Perform the box covering on a graph using cython

I wrote a python script to perform the box covering on a graph but it takes more than a minute when I run it on small graphs (100 nodes). Today someone recommend cython to improve its efficiency so I follow this guide to adadpt the code that I had.

Running the python code the results where:

In [6]: %timeit test.test()
1000 loops, best of 3: 1.88 ms per loop

After following the guide the results were:

In [7]: %timeit c_test.test()
1000 loops, best of 3: 1.05 ms per loop

The performance was better but I am sure that it is a lot that can be improved. Given that I just meet cython today, I want to ask you how can I improve this code:

import random as rnd
import numpy as np

cimport cython
cimport numpy as np

DTYPE = np.int
ctypedef np.int_t DTYPE_t


def choose_color(not_valid_colors, valid_colors):
    possible_values = list(valid_colors - not_valid_colors)

    if possible_values:
        return rnd.choice(possible_values)
    else:
        return max(valid_colors.union(not_valid_colors)) + 1


@cython.boundscheck(False)
cdef np.ndarray[DTYPE_t, ndim=2] greedy_coloring(np.ndarray[DTYPE_t, ndim=2] distances, int num_nodes, int diameter):
    cdef int  i, lb, j
    cdef np.ndarray[DTYPE_t, ndim=2] c = np.empty((num_nodes+1, diameter+2), dtype=DTYPE)

    c.fill(-1)
    # Matrix C will not use the 0 column and 0 row to
    # let the algorithm look very similar to the paper
    # pseudo-code

    nodes = list(range(1, num_nodes+1))
    rnd.shuffle(nodes)

    c[nodes[0], :] = 0

    # Algorithm
    for i in nodes[1:]:
        for lb in range(2, diameter+1):
            not_valid_colors = set()
            valid_colors = set()

            for j in nodes[:i]:

                if distances[i-1, j-1] >= lb:
                    not_valid_colors.add(c[j, lb])
                else:
                    valid_colors.add(c[j, lb])

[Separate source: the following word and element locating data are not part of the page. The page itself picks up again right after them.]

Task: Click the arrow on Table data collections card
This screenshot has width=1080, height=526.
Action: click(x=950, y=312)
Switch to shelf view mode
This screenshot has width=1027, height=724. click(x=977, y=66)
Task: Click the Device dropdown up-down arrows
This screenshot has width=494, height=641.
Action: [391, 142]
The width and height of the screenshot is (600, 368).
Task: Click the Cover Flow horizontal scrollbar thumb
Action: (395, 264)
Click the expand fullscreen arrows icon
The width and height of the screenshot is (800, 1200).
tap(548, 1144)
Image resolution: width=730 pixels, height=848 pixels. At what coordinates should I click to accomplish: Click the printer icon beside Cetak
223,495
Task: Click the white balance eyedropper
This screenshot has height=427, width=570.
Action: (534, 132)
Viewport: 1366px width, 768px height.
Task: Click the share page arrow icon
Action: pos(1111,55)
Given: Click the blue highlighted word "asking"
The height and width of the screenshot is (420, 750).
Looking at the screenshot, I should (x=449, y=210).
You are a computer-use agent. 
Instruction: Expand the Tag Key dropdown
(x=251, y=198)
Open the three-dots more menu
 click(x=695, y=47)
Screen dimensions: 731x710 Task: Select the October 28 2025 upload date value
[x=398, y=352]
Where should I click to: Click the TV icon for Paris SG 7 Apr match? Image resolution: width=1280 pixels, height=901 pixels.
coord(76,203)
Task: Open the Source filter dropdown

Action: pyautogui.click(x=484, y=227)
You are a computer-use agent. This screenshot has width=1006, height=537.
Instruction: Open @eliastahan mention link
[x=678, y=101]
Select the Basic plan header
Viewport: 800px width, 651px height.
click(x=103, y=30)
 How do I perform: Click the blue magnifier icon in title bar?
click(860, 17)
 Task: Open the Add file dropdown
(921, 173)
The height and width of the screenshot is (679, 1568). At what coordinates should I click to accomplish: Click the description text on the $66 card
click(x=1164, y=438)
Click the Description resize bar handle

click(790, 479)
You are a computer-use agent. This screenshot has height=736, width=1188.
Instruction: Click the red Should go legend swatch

            c[i, lb] = choose_color(not_valid_colors, valid_colors)

    return c


def test():
    distances = np.matrix('0 3 2 4 1 1; \
                           3 0 1 1 3 2; \
                           2 1 0 2 2 1; \
                           4 1 2 0 4 3; \
                           1 3 2 4 0 1; \
                           1 2 1 3 1 0')

    c = greedy_coloring(distances, 6, 4)

In Cython, you will get faster speed as you remove more Python calls inside your Cython functions.

For example, skimming through your code, you are making calls to choose_color() inside the nested loop in greedy_coloring(). That should be typed as well, along with variables defined inside the function. Since it will be called repeatedly, it will bring a lot of overhead.

You can use cython with -a option (e.g., cython -a file.pyx) to generate an annotated html file which shows visually which part of your code is making Python calls (yellow lines). This will help you a lot in terms of improving your Cython code.

I'm sorry for lack of specific pointers - hope this is helpful.